Aufgaben ->
a – Schreiben Sie den Abschnitt des Lesetexts wortgetreu ab, der mit „Kiel. Verfassungsschutzbericht 2019: Gruppen“ beginnt und sich bis einschließlich „Prozent zum Vorjahr.“ fortsetzt.
b – Wie viele Taten politisch motivierter Kriminalität registrierten die Mitarbeiter des Verfassungsschutzes laut dem Lesetext im vergangenen Jahr?

Kiel. Verfassungsschutzbericht 2019: Gruppen werden im Internet beobachtet. Innenministerin: zunehmendes Gefahrenpotenzial.

Das zahlenmäßige Ausmaß der politisch motivierten Kriminalität hat in Schleswig-Holstein 2019 einen neuen Höchststand erreicht. „Das Extremismuspotenzial steigt“, sagte der Leiter des Verfassungsschutzes, Joachim Albrecht, am Dienstag bei der Vorstellung des Verfassungsschutzberichts in Kiel. Seine Mitarbeiter registrierten im vergangenen Jahr 1264 Taten politisch motivierter Kriminalität. Das entspricht einem Anstieg um gut vier Prozent zum Vorjahr.

Gesammelte Daten ->

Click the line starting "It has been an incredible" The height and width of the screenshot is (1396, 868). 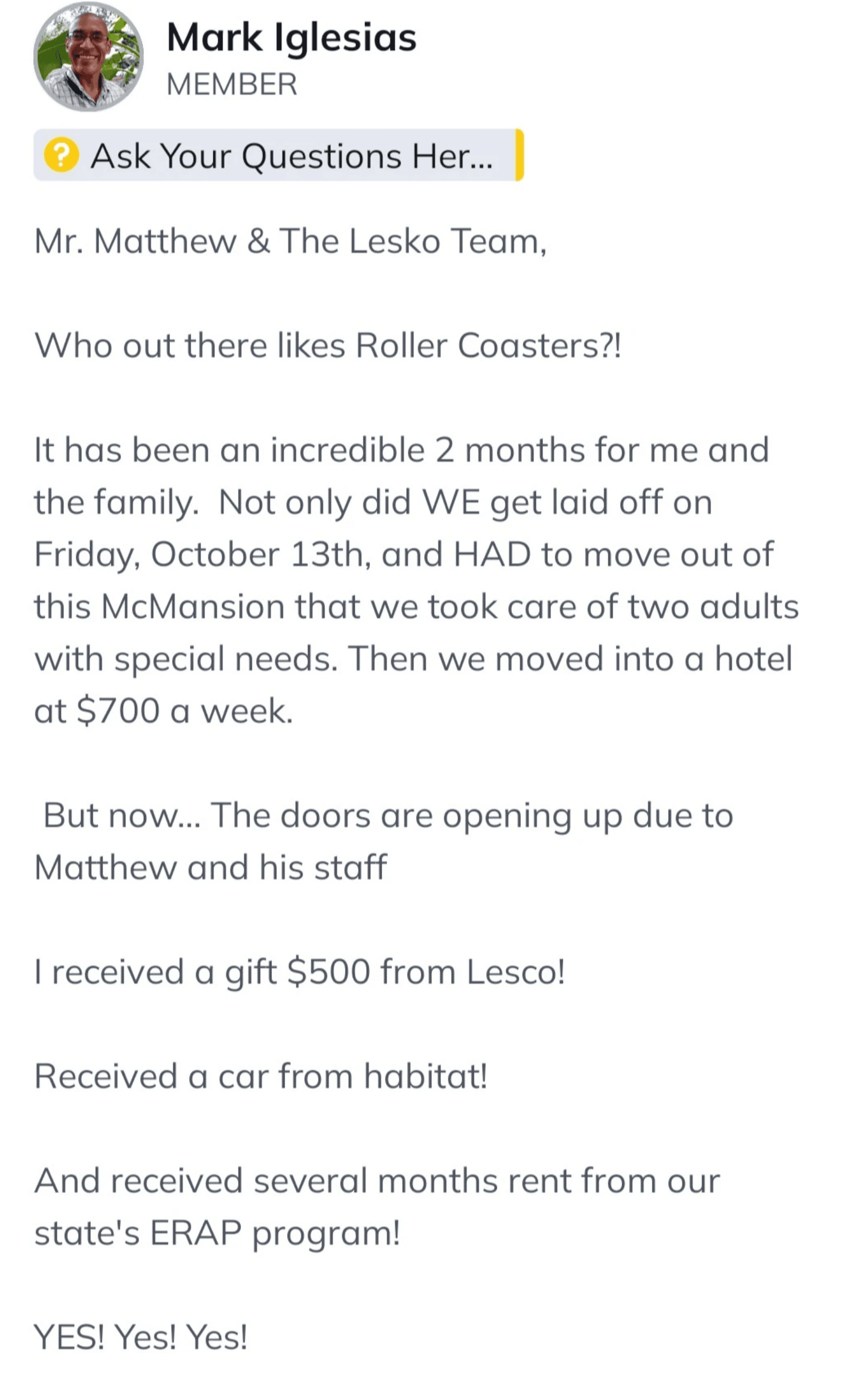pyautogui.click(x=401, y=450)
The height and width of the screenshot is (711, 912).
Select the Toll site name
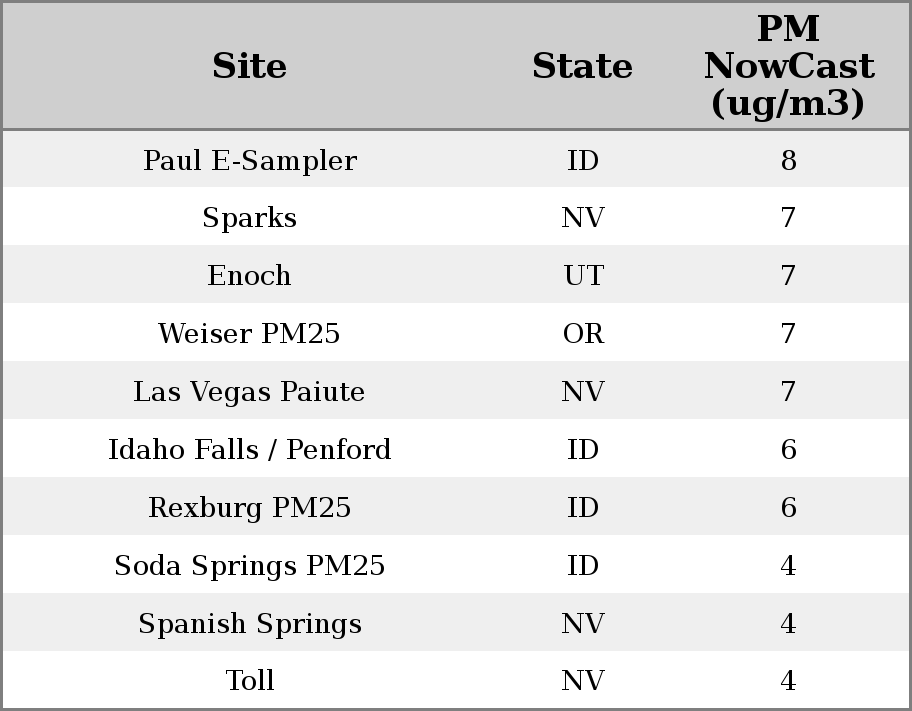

Antworten je Aufgabe ->
a –
Kiel. Verfassungsschutzbericht 2019: Gruppen werden im Internet beobachtet. Innenministerin: zunehmendes Gefahrenpotenzial.

Das zahlenmäßige Ausmaß der politisch motivierten Kriminalität hat in Schleswig-Holstein 2019 einen neuen Höchststand erreicht. „Das Extremismuspotenzial steigt“, sagte der Leiter des Verfassungsschutzes, Joachim Albrecht, am Dienstag bei der Vorstellung des Verfassungsschutzberichts in Kiel. Seine Mitarbeiter registrierten im vergangenen Jahr 1264 Taten politisch motivierter Kriminalität. Das entspricht einem Anstieg um gut vier Prozent zum Vorjahr.

b – 1264 Taten.